Document text ->
Back to the denunciation of President Buswell: when it came to retribution and denouncing deceased predecessors, the 2018 Southern Baptist Theological Seminary report took a different tack. Regarding the removal of names on buildings, Dr. Albert Mohler said:
In light of the burdens of history, some schools hasten to remove names, announce plans, and declare moral superiority.
That is not what I intend to do
Dr. Mohler's reference to declaring moral superiority is fitting.
One of Wheaton's trustees took to social media a few weeks ago, seemingly taking a victory lap for the Task Force Report and the board's removal of President Buswell's name. This trustee's social media post sounded much like the Pharisee who prayed, "Thank you God that I am not like the sinners" (Luke 18:11).
Then too, in chapel, President Ryken recently boasted that people often ask him how Wheaton has managed to "stay on mission" over the years. Such demonstrations of pride are almost always associated with legalism and self-righteousness.
I find a stark contrast between the report of Southern Baptist Theological Seminary and Wheaton's 2023 Report. This is probably due to the SBTS study being undertaken without the toxic influence of contemporary Critical Theory activists.

As I have attempted to lay out in the above paragraphs, Wheaton's President and Board of Trustees have adopted legalistic (and possibly unbiblical) views which are burdensome to the Wheaton community. They have set in motion a process that will lead the College to implement Land Acknowledgements and other forms of ritual behavior to the end of demonstrating their spiritual superiority. And this despite the reality that President Ryken, many Trustees, and Task Force members themselves living on land formerly occupied by Native tribes.
All of them have denounced a long-dead president for actions not dissimilar to their own actions in the matters of Dr. Hawkins and Chaplain Blackmon during the period of 2015 - 2020.
Every one of the issues I have identified flow from impulses motivated more from contemporary Critical Theories than the Good News of Jesus.
Meanwhile there are urgent, consequential matters Wheaton's leadership needs to address. For example, some high-profile Wheaton professors are giving Queer Theory a thumbs-up in books and their social media accounts. Other high-profile Wheaton professors are mocking the white Evangelical church. Others post Biden-Harris campaign videos and retweet quotes by progressive Democratic politicians. Many Wheaton profs indicate they are under the sway of contemporary Critical Theories, and so it goes.)
Before boasting of their moral superiority, it's time for the President and the Trustees to put their own house in order.

Recorded information ->
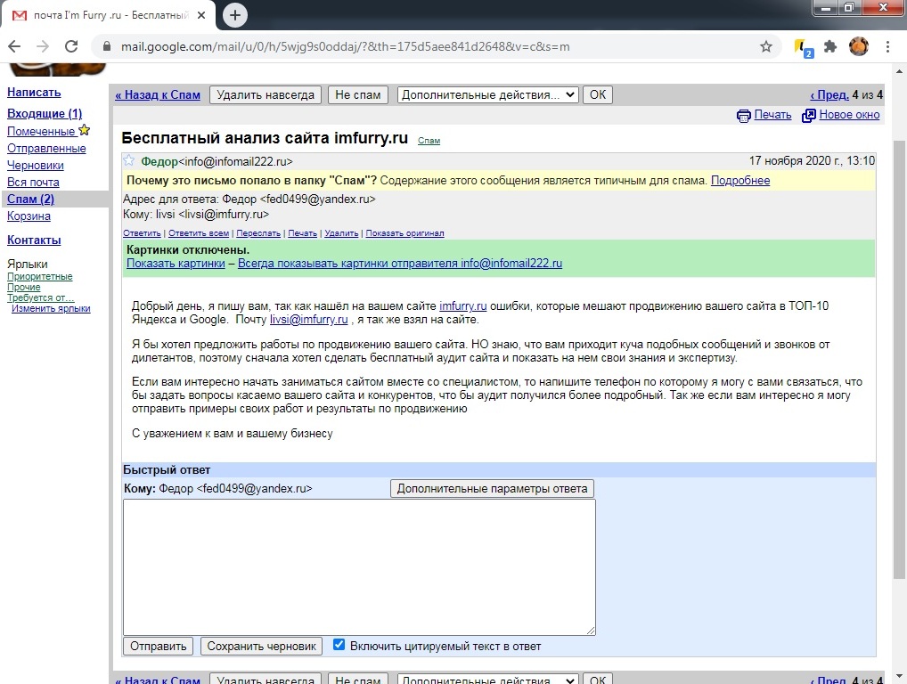The width and height of the screenshot is (907, 684).
Task: Click the browser back arrow
Action: coord(15,46)
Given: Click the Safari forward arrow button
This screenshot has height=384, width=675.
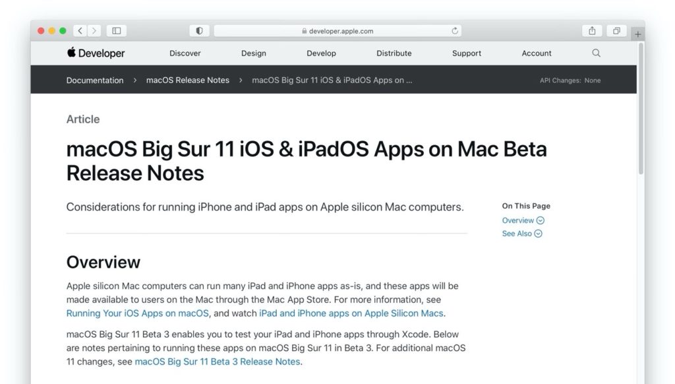Looking at the screenshot, I should [x=95, y=30].
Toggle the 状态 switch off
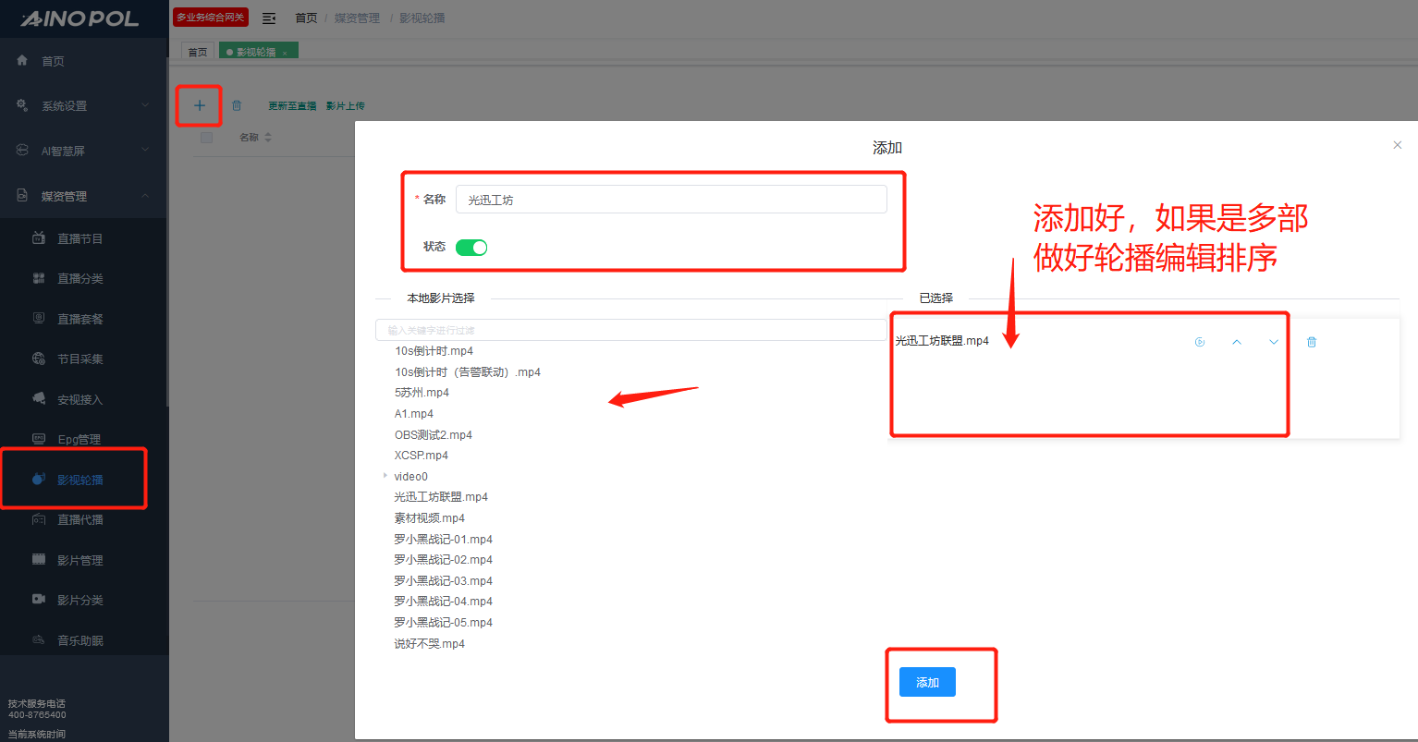The image size is (1418, 742). click(471, 248)
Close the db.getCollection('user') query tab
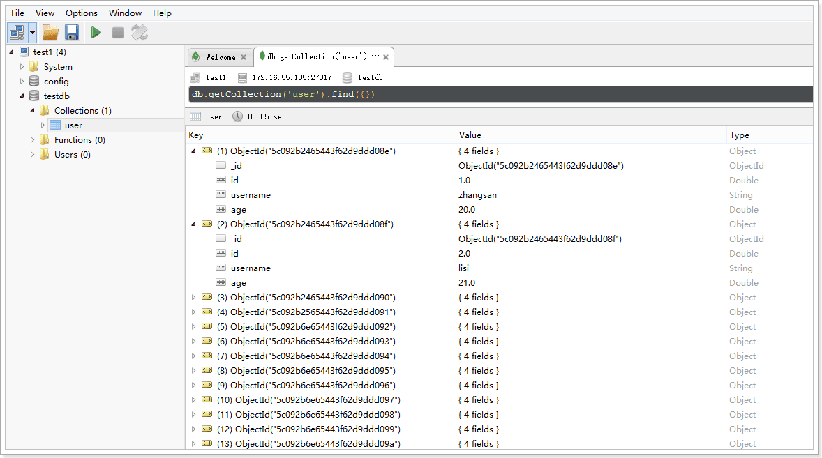The height and width of the screenshot is (458, 822). pos(386,57)
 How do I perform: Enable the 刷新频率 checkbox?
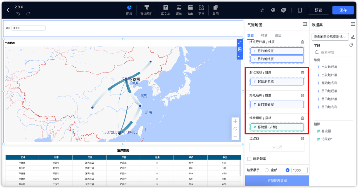(x=249, y=159)
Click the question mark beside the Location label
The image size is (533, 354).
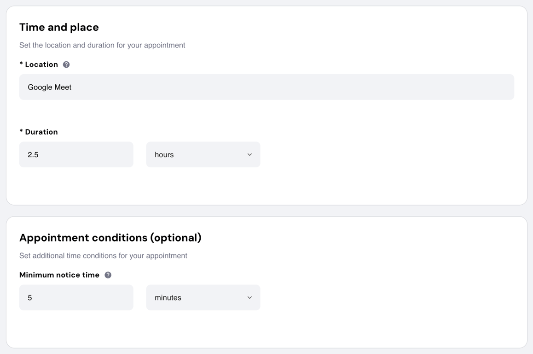point(66,65)
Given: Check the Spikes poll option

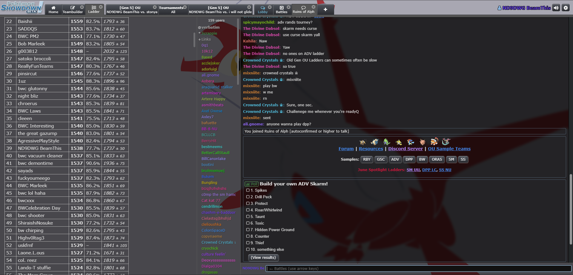Looking at the screenshot, I should coord(248,190).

Complete the following ->
[1] Do these statements agree with the Wheaton commentary? Answer yes or no to each, quoting the words that decide it.
(a) Dr. Albert Mohler said he planned to remove names from buildings.
(b) A Wheaton trustee posted on social media a few weeks ago.
(c) President Ryken made his remark about staying on mission in chapel.
[2] Answer these questions from the Wheaton commentary:
(a) In what year was the Southern Baptist Theological Seminary report issued?
(b) Which Bible verse is cited for the Pharisee's prayer?
(c) What period is given for the matters of Dr. Hawkins and Chaplain Blackmon?

Answers to the exercises ->
[1]
(a) No: "That is not what I intend to do"
(b) Yes: "One of Wheaton's trustees took to social media a few weeks ago"
(c) Yes: "in chapel, President Ryken recently boasted"

[2]
(a) 2018
(b) Luke 18:11
(c) 2015 - 2020